Fraudsters Exploit Trump’s Digital Trading Cards Trend for Phishing Attacks – How to Spot

Donald Trump’s Digital Trading Cards: A New Target for Cybercriminals

Former President Donald Trump's digital trading cards have captivated collectors with promises of exclusive digital assets and real-life experiences, such as owning a piece of his debate suit or attending a Gala Dinner with him.

Launched under the domain ‘collecttrumpcards.com’, these cards have attracted considerable attention.

However, this surge in popularity has also drawn the interest of cybercriminals who are exploiting the trend to launch phishing attacks.

Phishing Schemes: The Rise of Fake Domains

Cybercriminals are leveraging the excitement around Trump’s digital trading cards to deceive users into revealing sensitive information.

Veriti, a cybersecurity firm, has identified several phishing tactics aimed at tricking users.
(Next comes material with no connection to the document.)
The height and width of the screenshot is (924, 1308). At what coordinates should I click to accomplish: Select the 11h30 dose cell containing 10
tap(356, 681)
Malicious actors have created fake domains that closely resemble the official website.

For instance, ‘trumpdigitaltradingcards/.xyz’ mimics the legitimate URL, ‘collecttrumpcards/.com’, with subtle alterations to deceive users.
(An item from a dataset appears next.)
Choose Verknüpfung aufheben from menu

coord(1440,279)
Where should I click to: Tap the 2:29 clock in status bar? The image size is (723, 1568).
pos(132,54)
The website with the ‘xyz’ extension is a scam.

Another deceptive domain, ‘collecttrunpcards/.com’, replaces the "M" in "Trump" with an "N" to mislead individuals into believing it is affiliated with the official site.

These fake domains are designed to harvest users' financial details, login credentials, and personal information.

Veriti notes,

"Attackers are leveraging the popularity of these trading cards to exploit users’ curiosity and desire to acquire them."
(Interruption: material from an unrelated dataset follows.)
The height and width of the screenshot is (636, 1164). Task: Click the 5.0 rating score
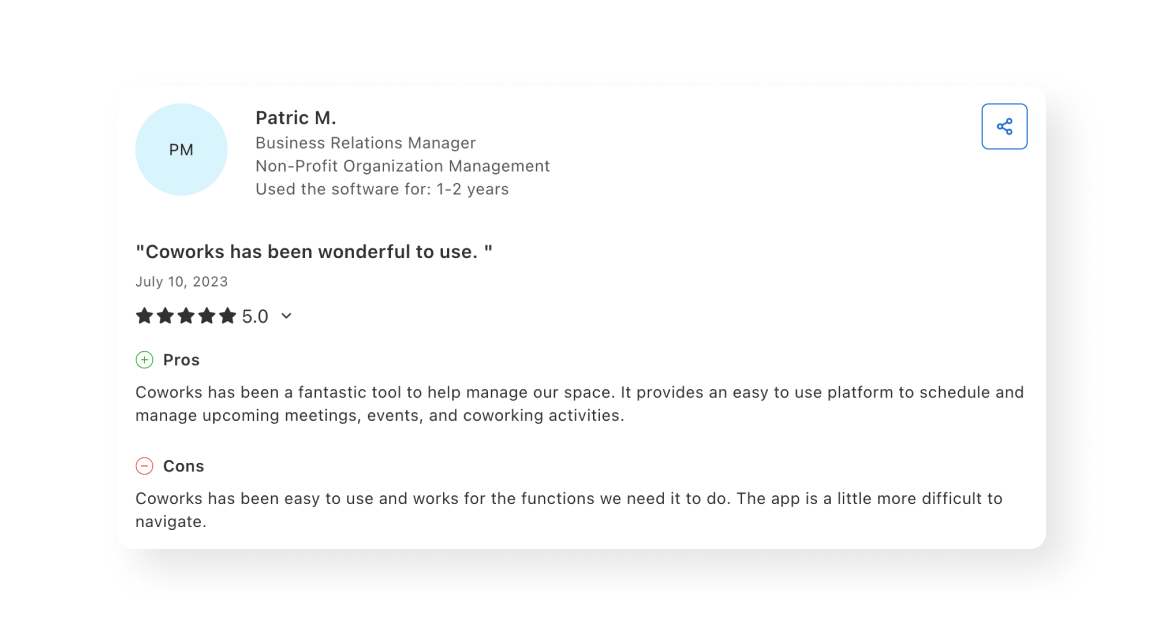pos(255,317)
Traditional Phishing Tactics: Email Scams and Typosquatting

The phishing attacks extend beyond fake websites.

Cybercriminals are employing traditional tactics such as email phishing and domain typosquatting.

Users receive emails that appear to be from credible sources, promoting limited-time offers on Trump’s digital cards.

These emails contain links to phishing sites, where victims may inadvertently provide sensitive data.

Domain typosquatting is another method used to deceive users.

By registering domains that closely resemble the official website, attackers create confusion.

Examples include:

• colectrumpcards/.com
• collecttrumcards/.com

These domains are similar enough to the official site to trick users who may not notice the differences.

Trump's Name Used to Lure Cybercriminals in Multiple Scams

This isn’t the first time Trump has been used as a lure for cybercriminal activity.

In July 2024, scammers set up fake websites to steal donations from his supporters.

Additionally, hackers exploited a fake assassination story involving Trump to steal cryptocurrency.

In January 2021, a phishing video link associated with Trump’s election campaign distributed QNode RAT malware.

Protecting Yourself from Phishing Attacks

To safeguard against these phishing scams, users should adopt several precautionary measures:

• Be wary of unsolicited emails about Trump digital trading cards — type the URL manually to avoid scams.

• Verify URLs carefully before entering personal info — phishing sites often use subtle spelling tricks.

• Look for HTTPS to ensure a secure connection, adding an extra layer of safety to your browsing.

• Stay updated with Coinlive.com for the latest on cybersecurity and online scams to better protect yourself from new phishing threats.

By staying vigilant and informed about the latest phishing tactics, collectors and supporters can protect themselves from falling victim to these increasingly sophisticated scams.